Most early stage companies want to be secure, but unfortunately the ROI doesn't make sense. If a small startup has to hire an additional one or two security professionals when the company is a total of ten people it quickly becomes impossible to afford. It just doesn't make sense to spend $100,000s to protect a business that is generating little to no revenue.
Due to high cost and complexity, small companies are forced down a path that makes security an afterthought. When your biggest business problem is finding enough revenue to keep the lights on, security is not a priority.
Security is Mandatory - And You Don't Have It
As a business grows, their customers require a certain level of security maturity. They are frequently mandated to deliver proof of security to land new business. Prospects start asking the business for vendor security reviews and for proof of passing security audits such as SOC 2.
At this point, the burgeoning enterprise does what anyone else would, they scramble to prove they are secure. They scramble and adapt because there is no security foundation built from day one, and they look for the quickest, easiest way to check the customer requirement boxes. They have no intention to cut corners or find the path of least resistance, but the situation at hand dictates they either do that or lose the business.
Creating A Cycle of Security Tech Debt
This early stage security debt is causing a toxic cycle to occur within the security industry. There is constant downward pressure on the security consulting and auditing industry to provide the least cost version of an assessment. This results in a very low bar for security compliance and a lower level of accuracy around actual risk and security maturity to the customer. Additionally, buyers of low cost tooling and services are knowingly committing to technical debt so that they can check the box and get through the audit as quickly as possible. They aren't focusing on doing the right thing and making security that can scale. Eventually they have to rip their security program out and start over when they realize that they have created an unscalable security model. Even worse, many chose to do nothing about the technical debt making the world less secure as a whole. The waste and enterprise risk that this creates is staggering.
A Security Parable
A young person, let's call him Tommy, is just graduating college. Times are tough in the job market so he takes the first job that he can find. It pays next to nothing, but Tommy is focused - he studies, trains, and grows his skills and eventually his career. During the early days, Tommy pays no attention to his health and wellness. He's just too focused on being the best employee he can be. He eats fast food every day, overloads on chips and soda, and generally doesn't pay attention to what's going into his body. This isn't because he doesn't care, he does. He wants to do what's right, but it costs so much money and takes so much time to go to the grocery store, to pick the correct ingredients, cook the right meals, and to even take the time to understand nutrition in the first place.

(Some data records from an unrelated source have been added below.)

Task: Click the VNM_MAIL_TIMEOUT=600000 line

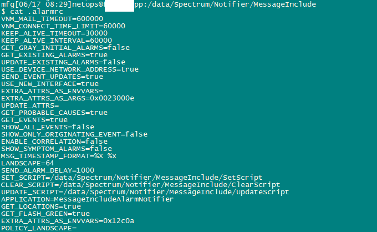Action: (x=52, y=19)
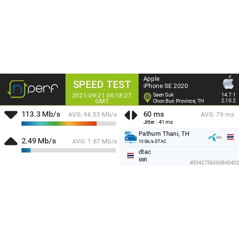The height and width of the screenshot is (239, 239).
Task: Click the 113.3 Mb/s download value
Action: click(41, 114)
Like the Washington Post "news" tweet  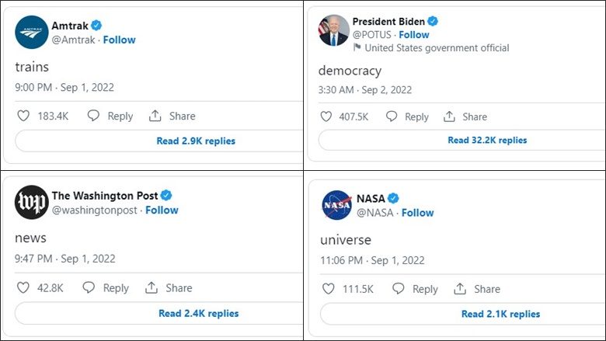click(x=23, y=287)
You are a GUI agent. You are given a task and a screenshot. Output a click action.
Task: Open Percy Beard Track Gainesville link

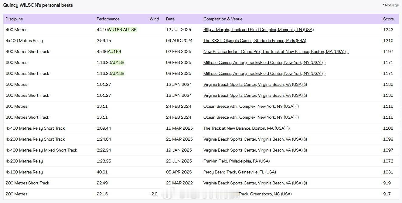[x=240, y=172]
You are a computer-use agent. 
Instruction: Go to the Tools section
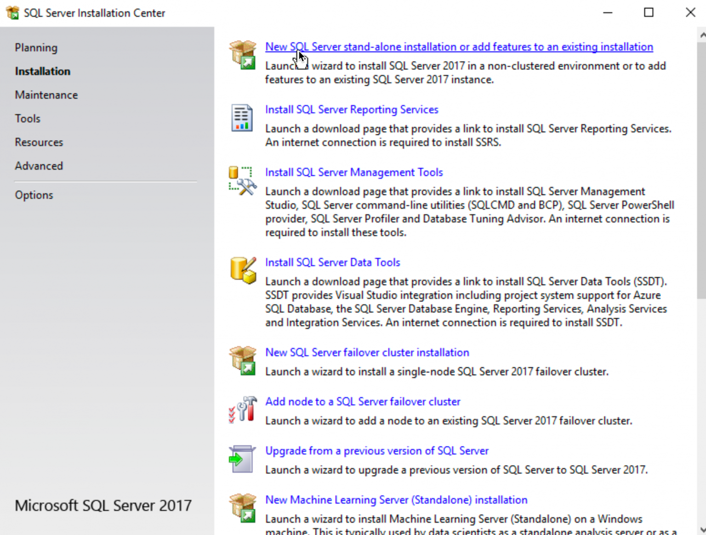[28, 118]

Fast forward a few years. Tommy has gained weight, doesn't have the energy he once did, and in general is unable to work and play as hard as he once could. He took on too much health and wellness debt. He made bad choices early in his career because he couldn't afford the time and resources needed to do it right. It came back and bit him because now he can't operate like he once did. He is in need of a reset. He has to throw away everything he has learned and start from zero in order to get his health back. This is identical to what is happening in security at startups today.

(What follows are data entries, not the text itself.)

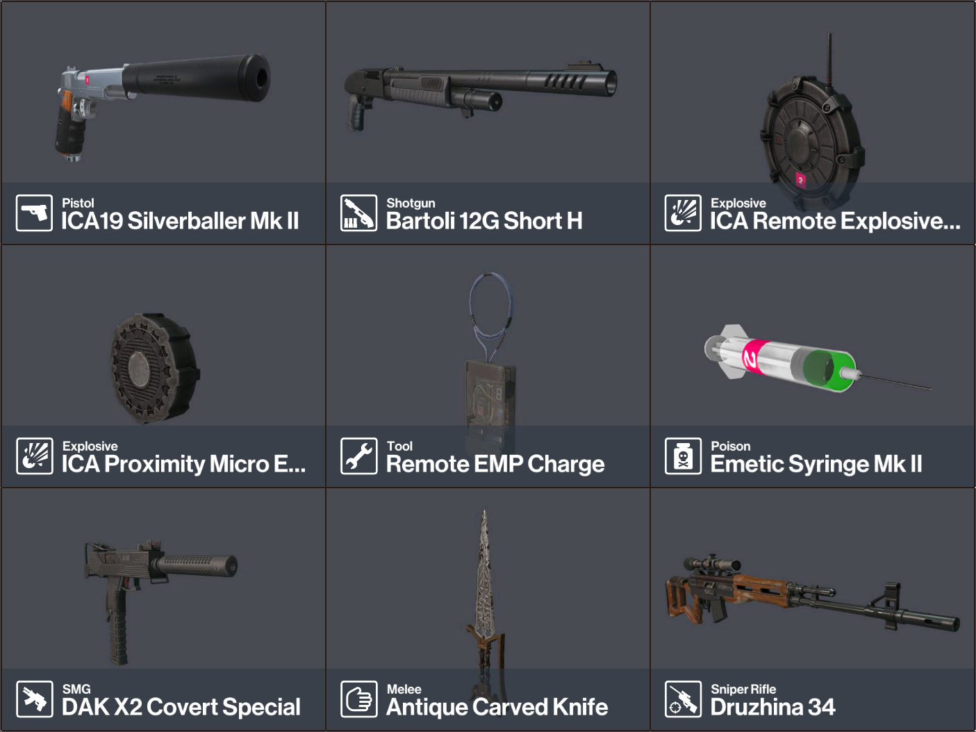Click the Shotgun category icon

[x=358, y=213]
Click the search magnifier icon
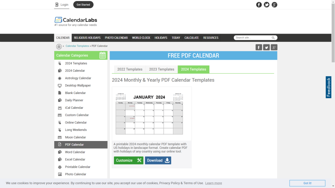 tap(273, 38)
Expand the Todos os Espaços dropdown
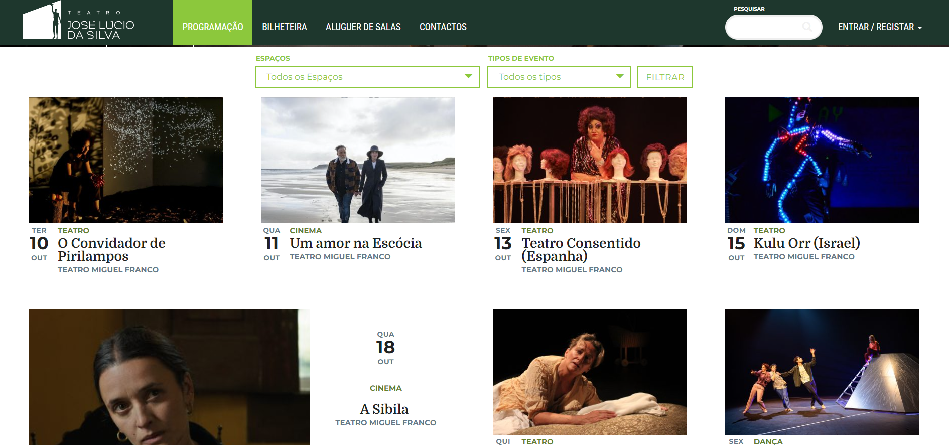 pyautogui.click(x=367, y=77)
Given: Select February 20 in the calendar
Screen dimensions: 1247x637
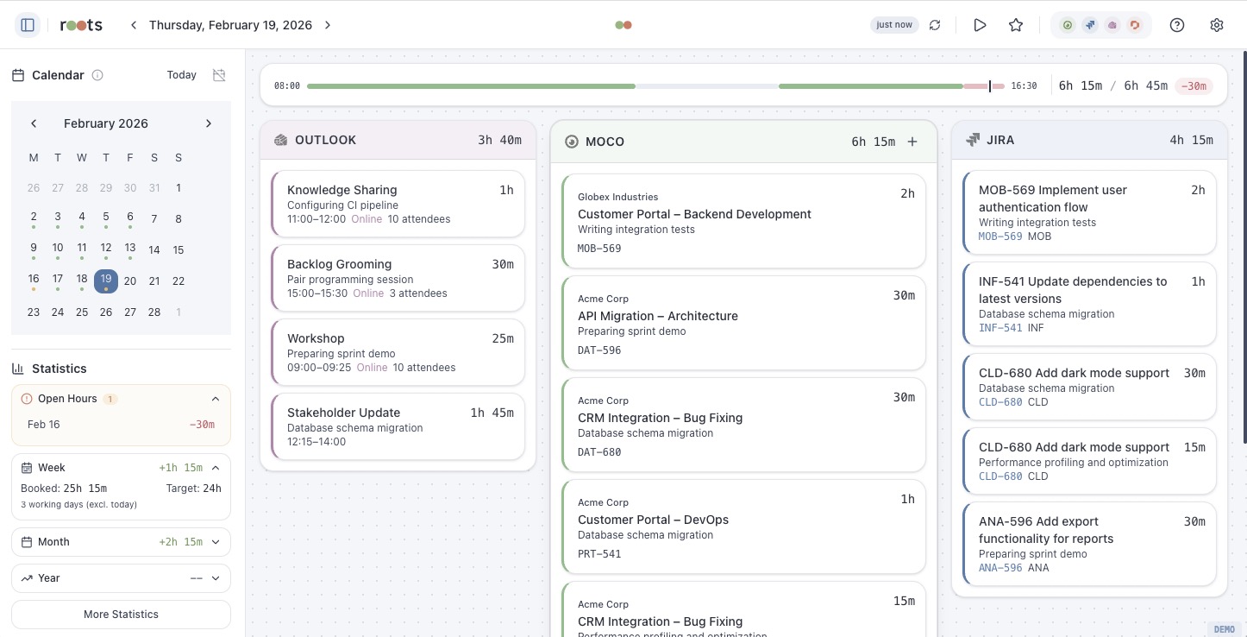Looking at the screenshot, I should [130, 281].
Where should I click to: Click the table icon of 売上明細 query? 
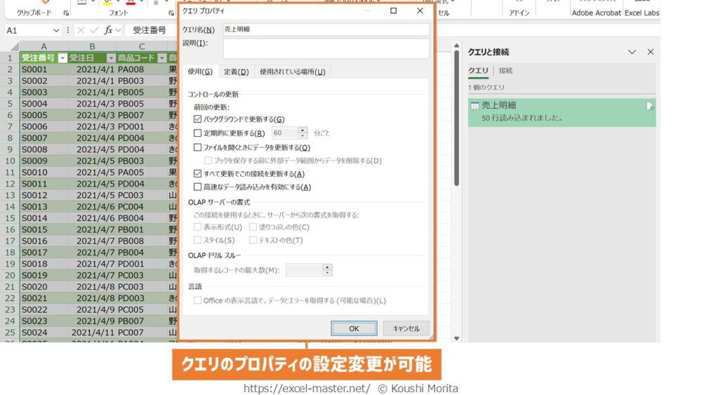475,106
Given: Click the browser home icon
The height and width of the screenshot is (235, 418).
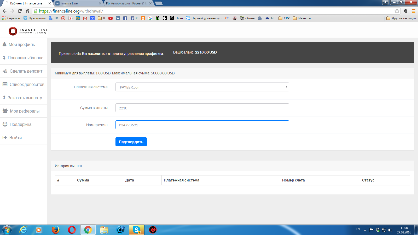Looking at the screenshot, I should coord(27,11).
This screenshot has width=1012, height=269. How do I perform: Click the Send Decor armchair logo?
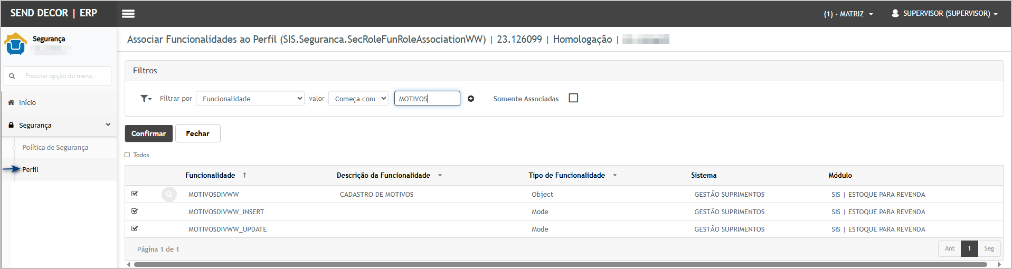(x=15, y=44)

Security Is A Basic Right -- Compliance Should Not Cost Extra
Security, the wellness of an organization, must be taken care of from the very beginning, when the organization is young. Today we live in a world where young startups are unable to avoid the pitfalls that Tommy went through. With the way that security tooling, resources, and processes are designed, it's nearly impossible to achieve your security wellness goals and your business goals simultaneously.
Most startups currently live in a world of "cyber poverty". Having access to good security solutions should be treated as importantly as having access to clean water and basic healthcare. If you can't afford it, it should be provided. Security should be a basic right of all companies.
On top of paying for security, organizations today often have to pay the compliance tax -- in terms of additional tooling and/or resource hours -- to collect compliance evidence and satisfy requirements of an assessment or audit. When faced with budget and resource limitations, many choose to go down the path of "checking the box". That is, paying for compliance and kicking the security can down the road. Instead, compliance should be a natural outcome of security. It should not require much more work, and it should not cost extra.
As much as we'd love all the revenue we can get as a business, we believe a securer and happier community is more important. After all, we are part of the same community. We are JupiterOne.